***** Selection

Viewed in Google Earth I couldn't see enough detail to come up with a plausible explanation for what the lines represent or how they were created. But, for locations in New York State, other options exist including the very high resolution orthoimagery available from the New York State GIS Clearinghouse (NYSCG). Orthoimagery is a fancy name for aerial photographs; pictures taken from airplanes using high resolution cameras and techniques that minimize distortion. When you take pictures of the earth from a satellite the distance between the satellite and the ground pretty much ensures that the camera is at a right angle to the ground. So there is little or no distortion of the image. When you take those same pictures from an airplane, if the camera is not perfectly parallel with the ground, the images are distorted.

The imagery available from the New York State GIS Clearinghouse (NYSCG) covers (nearly) all of New York State and is available to the public via the NYSGC website. The catch is that there are thousands of files and they are big files. And, once you find the right images, you need a way to view them. These images are geo-referenced meaning that using the right software you can view the images and they will line up correctly with other map-based data layers. The software you use is commonly referred to as GIS; an acronym for Geographic Information System. Loaded into a GIS these geo-referenced images can be analyzed using a variety of methods. They can also be used to provide a base layer on which you overlay other data. This is much like what you do when you view satellite imagery in Google Earth and then add points or lines or outlines (polygons) on top.

The Hemlock Forest orthoimagery (Images Two and Three) (viewed using Quantum GIS) reveals a lot more detail and those curious lines now take on a distinctly man-made look. Particularly telling is the track that comes in from the left and crosses the formation (Image Three). They look like tire tracks but when taking measurements in the GIS I found that the lines in main set are about 50 yards apart. That made me think that they might be ditches created using a tractor or bulldozer. It is also more apparent from the orthoimages that the formations are filled with water. The dark color seen in the formations is the same as the color of small ponds and streams present in nearby areas.

Image Two: The lines are in the center of the image running at roughly a 45 degree angle to the top of the image. The red lines represent the boundary of the State Park. The park boundary is a separate layer viewed on top of the images in the GIS. Source: New York State GIS Clearinghouse.

Image Three: Zooming in for a closer view the structures and the "track" coming in from the left have a distinctly man-made look. Source: New York State GIS Clearinghouse

Still, I had to wonder why someone would create ditches -about 50 yards apart- through the forest at this place. That left only one solution: field trip. From the Hemlock Trail parking area twenty minutes by trail and another half hour winding my way through the swampy forest brought me to the place pictured in Image Four. This, clearly, was one of the ditches seen in the orthoimagery and it was also immediately apparent that these are ditches that someone dug.

**********
***** Information shown

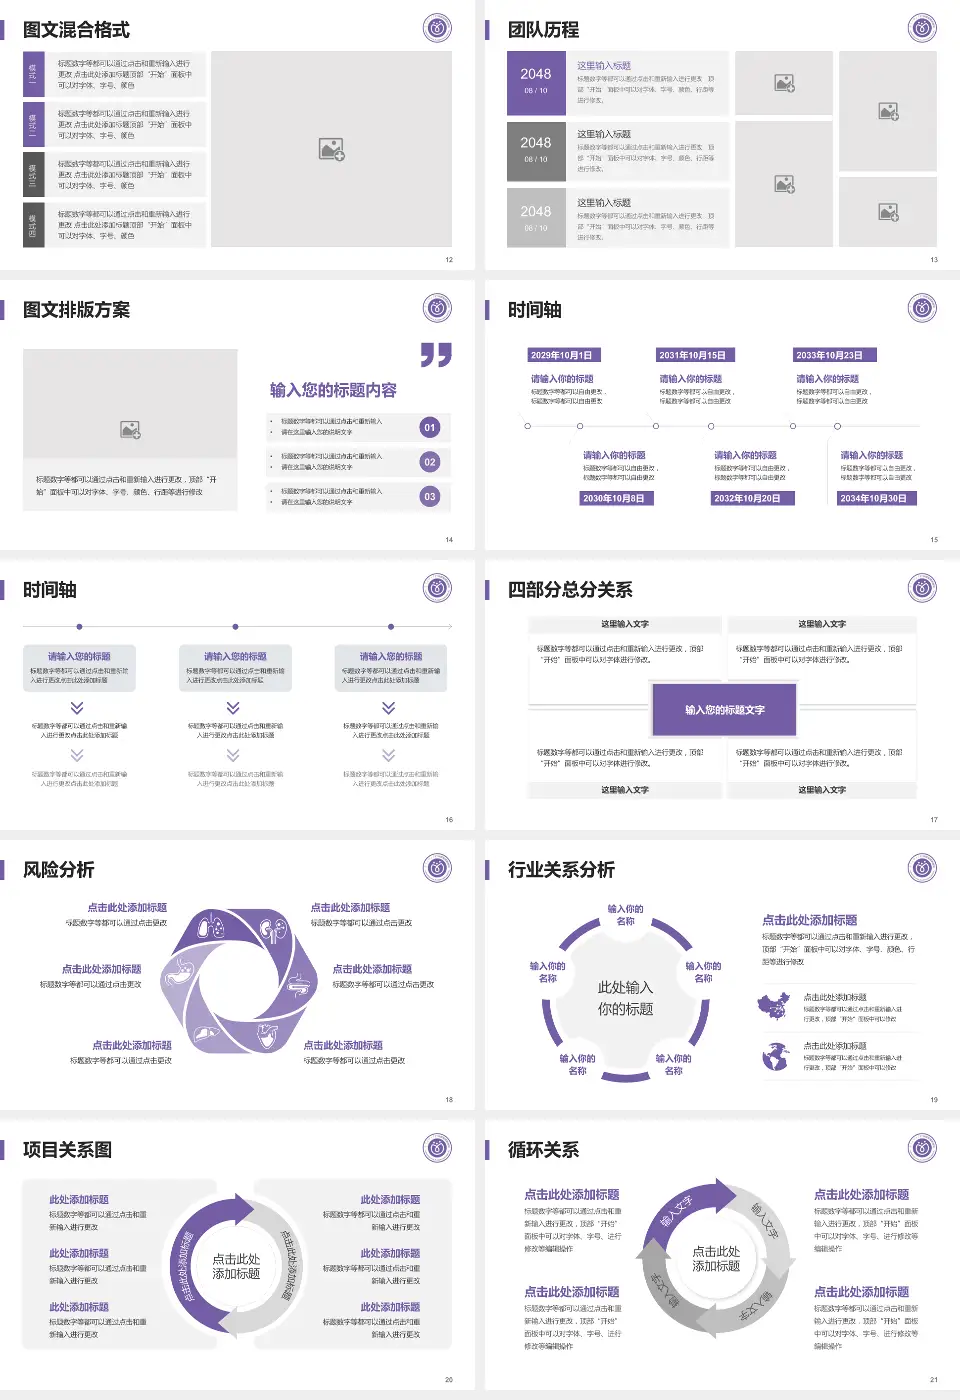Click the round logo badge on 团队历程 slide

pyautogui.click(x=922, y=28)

**********

§ Problem requirements
Quote the Hemlock Forest text from "The Hemlock Forest" to "in nearby areas.".

§ Written response
The Hemlock Forest orthoimagery (Images Two and Three) (viewed using Quantum GIS) reveals a lot more detail and those curious lines now take on a distinctly man-made look. Particularly telling is the track that comes in from the left and crosses the formation (Image Three). They look like tire tracks but when taking measurements in the GIS I found that the lines in main set are about 50 yards apart. That made me think that they might be ditches created using a tractor or bulldozer. It is also more apparent from the orthoimages that the formations are filled with water. The dark color seen in the formations is the same as the color of small ponds and streams present in nearby areas.